We were examining the clinical history of infection in elite suppressors [long-term HIV nonprogressors who are able to maintain an undetectable viral load despite never receiving antiretroviral treatment] to see whether this protein, APOBEC3G, was more active in the clinical history. APOBEC3G is a mutator. It mutates the incoming virus into the cell. Some people had thought that in elite suppressors of HIV -- patients who are able to control their virus using host defense mechanisms -- APOBEC3G may be one of those mechanisms by which they control the virus.

We were looking for signature mutations that APOBEC3G induces. We were looking at the virus that's integrated into cells. By looking at that virus, we could tell which mutations were caused by APOBEC, and we could tell how active it had been in the clinical history of infection.

We found that overall, elite suppressors don't have more active APOBEC-mediated hypermutation, contrary to some other studies that suggested APOBEC3G may be involved.² In one of our elite suppressors, however, we did find a great number of hypermutated sequences -- a great number of hypermutated viruses that was caused by APOBEC3G. Eighty percent of all viruses incoming into the cell were mutated by this mechanism, by APOBEC3G. That suggested to us that, at least in this one patient, APOBEC might be the way they control their virus replication.

How many patients did you look at in your study?

We looked at 17 patients in total: eight elite suppressors and nine HAART-treated patients.

Of the elite suppressors, one out of the eight did have hypermutation in APOBEC?

Right, a significant level of hypermutation. We detected some hypermutation in all, but only one had a significant level of hypermutation.

Are you going to be doing further studies?

We are, because we don't know if this is an effect of another mechanism or if this is a cause. What we aim to do is to look mechanistically at this protein in this one patient to see whether this protein is more active. We're looking at doing functional studies so we can see a cause rather than just a correlation.

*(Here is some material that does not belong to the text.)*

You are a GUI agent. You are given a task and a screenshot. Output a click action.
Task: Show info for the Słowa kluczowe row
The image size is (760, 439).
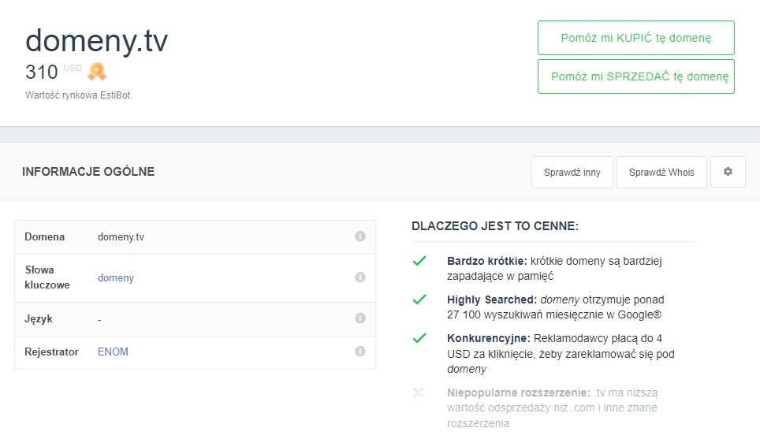[360, 277]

It sounds like the take-home message, at least in your population of elite controllers, is that APOBEC hypermutation does not appear to be the dominant mode of resistance to viral progression.

Right. That's exactly the take-home message. CTL [cytotoxic T lymphocyte] responses are probably involved in most of these patients, but if we can find the mechanism by which APOBEC controls [HIV] in this one patient, it might be applicable to other patients as well.

OK, very good. Thank you.

Footnotes

1. Gandhi S, Siliciano J, Bailey J, Siliciano R, and Blankson J. The role of APOBEC3G/F-mediated hypermutation in the control of HIV-1 in elite suppressors. In: Program and abstracts of the 15th Conference on Retroviruses and Opportunistic Infections; February 3-6, 2008; Boston, Mass. Abstract 354.
   View poster: Download PDF
2. Nuclear localization of HIV type 1 Vif isolated from a long-term asymptomatic individual and potential role in virus attenuation. AIDS Res Hum Retroviruses. June 2005;21(6):565-574.